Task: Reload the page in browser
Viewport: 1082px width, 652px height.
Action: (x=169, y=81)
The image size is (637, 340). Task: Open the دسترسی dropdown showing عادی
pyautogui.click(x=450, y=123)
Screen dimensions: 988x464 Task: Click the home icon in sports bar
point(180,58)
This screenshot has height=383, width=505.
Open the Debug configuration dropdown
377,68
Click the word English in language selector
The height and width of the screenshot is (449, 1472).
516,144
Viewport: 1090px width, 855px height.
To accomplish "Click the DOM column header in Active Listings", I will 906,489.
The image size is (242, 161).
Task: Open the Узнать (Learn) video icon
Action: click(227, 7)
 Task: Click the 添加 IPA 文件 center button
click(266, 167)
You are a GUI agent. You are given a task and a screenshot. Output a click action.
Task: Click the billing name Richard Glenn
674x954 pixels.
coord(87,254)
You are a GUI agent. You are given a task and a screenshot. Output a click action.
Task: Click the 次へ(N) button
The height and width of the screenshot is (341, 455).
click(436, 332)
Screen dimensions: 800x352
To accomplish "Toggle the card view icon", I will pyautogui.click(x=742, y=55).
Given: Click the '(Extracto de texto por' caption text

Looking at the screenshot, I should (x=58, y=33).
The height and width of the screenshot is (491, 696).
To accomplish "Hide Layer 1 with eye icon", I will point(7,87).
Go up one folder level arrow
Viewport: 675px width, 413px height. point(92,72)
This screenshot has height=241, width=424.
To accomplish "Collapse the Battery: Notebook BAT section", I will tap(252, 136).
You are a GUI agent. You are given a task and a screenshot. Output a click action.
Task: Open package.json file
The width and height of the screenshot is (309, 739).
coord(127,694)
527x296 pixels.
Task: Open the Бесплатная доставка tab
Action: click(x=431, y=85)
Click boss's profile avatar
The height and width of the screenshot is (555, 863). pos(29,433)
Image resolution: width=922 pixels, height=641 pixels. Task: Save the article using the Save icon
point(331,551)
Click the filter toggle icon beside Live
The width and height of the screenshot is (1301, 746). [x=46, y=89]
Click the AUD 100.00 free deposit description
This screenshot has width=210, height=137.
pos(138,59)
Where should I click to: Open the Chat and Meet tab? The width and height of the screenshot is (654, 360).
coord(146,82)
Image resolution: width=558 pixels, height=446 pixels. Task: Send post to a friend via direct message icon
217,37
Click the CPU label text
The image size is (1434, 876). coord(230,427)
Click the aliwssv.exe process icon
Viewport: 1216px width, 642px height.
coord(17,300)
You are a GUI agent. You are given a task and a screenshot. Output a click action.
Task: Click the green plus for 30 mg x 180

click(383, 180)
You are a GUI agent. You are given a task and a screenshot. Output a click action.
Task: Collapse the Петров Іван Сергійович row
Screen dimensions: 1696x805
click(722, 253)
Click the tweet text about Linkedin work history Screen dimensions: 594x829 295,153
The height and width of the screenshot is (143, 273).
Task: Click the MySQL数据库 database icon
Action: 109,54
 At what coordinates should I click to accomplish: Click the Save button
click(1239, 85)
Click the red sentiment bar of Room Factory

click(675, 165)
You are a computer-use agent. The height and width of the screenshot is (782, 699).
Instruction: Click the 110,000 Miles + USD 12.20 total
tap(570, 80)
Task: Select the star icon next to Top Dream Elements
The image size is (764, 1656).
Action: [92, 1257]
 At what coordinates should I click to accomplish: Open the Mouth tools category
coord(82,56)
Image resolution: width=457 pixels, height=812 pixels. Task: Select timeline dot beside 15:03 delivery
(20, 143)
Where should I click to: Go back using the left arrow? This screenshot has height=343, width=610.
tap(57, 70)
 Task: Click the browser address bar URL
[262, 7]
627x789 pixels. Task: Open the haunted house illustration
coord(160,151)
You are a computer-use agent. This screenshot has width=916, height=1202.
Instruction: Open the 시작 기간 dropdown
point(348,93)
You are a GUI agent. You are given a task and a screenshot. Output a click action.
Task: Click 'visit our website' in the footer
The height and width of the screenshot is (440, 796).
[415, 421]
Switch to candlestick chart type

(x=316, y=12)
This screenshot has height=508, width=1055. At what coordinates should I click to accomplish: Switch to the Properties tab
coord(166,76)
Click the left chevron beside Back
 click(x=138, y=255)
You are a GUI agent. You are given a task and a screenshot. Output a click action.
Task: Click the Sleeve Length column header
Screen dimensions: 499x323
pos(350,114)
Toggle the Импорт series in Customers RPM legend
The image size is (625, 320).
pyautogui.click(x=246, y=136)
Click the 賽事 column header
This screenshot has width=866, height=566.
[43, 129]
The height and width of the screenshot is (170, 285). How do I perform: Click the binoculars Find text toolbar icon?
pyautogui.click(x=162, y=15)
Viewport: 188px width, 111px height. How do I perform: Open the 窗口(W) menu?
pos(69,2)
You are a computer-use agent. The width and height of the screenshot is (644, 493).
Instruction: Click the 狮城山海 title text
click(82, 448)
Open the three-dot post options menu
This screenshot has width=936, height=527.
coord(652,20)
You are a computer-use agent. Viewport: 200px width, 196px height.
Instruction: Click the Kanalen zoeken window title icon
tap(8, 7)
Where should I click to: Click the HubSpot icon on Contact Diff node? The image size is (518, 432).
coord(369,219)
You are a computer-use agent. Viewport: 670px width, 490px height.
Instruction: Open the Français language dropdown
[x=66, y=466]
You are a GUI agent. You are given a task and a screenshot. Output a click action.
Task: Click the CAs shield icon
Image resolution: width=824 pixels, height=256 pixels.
###
■ **Directions**: From the listing, copy every line where the string "Collapse" appears.

■ **Solved problem**:
To accomplish "Collapse the Battery: Notebook BAT section", I will tap(252, 136).
Task: Collapse the Петров Іван Сергійович row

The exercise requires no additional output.